In extremely rare cases, COVID-19 patients are being infected by two variants of the coronavirus at the same time.
Brazilian scientists recently identified two patients with the unlucky condition. Thankfully, the very few cases of co-infection don't seem to have had any impact on disease severity, De Montfort University molecular biologist Maitreyi Shivkumar wrote in The Conversation. But it does raise the troubling possibility that the coronavirus might mutate into even more strains, potentially making it even harder to combat the pandemic.
There are two possible scenarios afoot. One is that the coronavirus just so happened to mutate within these patients — it tends to do that — in a way that matched an existing strain. But because both variants identified in the patients were already prevalent in Brazil, experts concluded that the patients did in fact catch two different versions of the virus.

* Activity A:
In the article on COVID-19 co-infection, why did experts conclude that the two Brazilian patients caught two different versions of the virus?
* Activity B:
Pick up the article on COVID-19 co-infection after its last sentence and carry it forward.

* Dataset entries:
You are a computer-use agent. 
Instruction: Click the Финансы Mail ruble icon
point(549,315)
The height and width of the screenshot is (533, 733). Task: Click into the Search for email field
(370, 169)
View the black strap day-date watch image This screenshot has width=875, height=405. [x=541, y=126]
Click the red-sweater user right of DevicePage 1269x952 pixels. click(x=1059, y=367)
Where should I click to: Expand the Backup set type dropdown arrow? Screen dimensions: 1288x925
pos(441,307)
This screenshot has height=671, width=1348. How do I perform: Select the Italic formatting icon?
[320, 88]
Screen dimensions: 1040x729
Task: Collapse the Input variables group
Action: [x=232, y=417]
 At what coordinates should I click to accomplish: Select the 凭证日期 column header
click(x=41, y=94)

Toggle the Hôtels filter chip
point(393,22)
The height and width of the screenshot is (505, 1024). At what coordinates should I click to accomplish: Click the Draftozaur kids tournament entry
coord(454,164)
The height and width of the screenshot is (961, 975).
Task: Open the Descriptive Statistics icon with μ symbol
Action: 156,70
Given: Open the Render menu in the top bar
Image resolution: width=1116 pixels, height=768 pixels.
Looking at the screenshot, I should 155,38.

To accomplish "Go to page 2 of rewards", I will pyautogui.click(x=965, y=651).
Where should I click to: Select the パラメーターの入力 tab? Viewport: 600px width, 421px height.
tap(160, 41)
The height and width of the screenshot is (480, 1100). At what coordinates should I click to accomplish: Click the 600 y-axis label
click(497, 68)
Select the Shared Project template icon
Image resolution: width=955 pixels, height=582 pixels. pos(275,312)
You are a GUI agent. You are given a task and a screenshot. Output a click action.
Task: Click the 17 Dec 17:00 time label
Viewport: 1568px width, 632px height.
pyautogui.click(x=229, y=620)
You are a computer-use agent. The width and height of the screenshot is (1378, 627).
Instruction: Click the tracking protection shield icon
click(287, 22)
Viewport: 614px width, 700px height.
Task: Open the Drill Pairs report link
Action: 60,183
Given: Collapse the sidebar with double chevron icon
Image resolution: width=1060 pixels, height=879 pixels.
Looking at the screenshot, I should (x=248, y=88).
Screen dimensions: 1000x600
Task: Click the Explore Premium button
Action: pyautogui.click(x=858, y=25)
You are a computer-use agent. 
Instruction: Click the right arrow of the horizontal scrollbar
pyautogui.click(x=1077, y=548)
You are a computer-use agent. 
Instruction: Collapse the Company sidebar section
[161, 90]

* Final answer A:
Both variants identified in the patients were already prevalent in Brazil.

* Final answer B:
While both Brazilian patients recovered without even needing hospitalization, the fact that these co-infections are possible has experts concerned that the multiple strains might swap genes inside their shared host to create an even more dangerous version of the coronavirus. This, Shivkumar noted, is the same phenomenon that led to the creation of the H1N1 swine flu virus that caused a pandemic in 2009.
Shivkumar noted that that's an unlikely scenario. Coronaviruses mutate at slower rates than other RNA viruses, and in order for multiple variants to swap genes they would need to not only infect the same person but also the same cells.
"Still, monitoring this landscape allows scientists to track the emergence of these new variants of concern," Shivkumar wrote, "and understand and respond to any changes in their transmission or vaccine efficacy."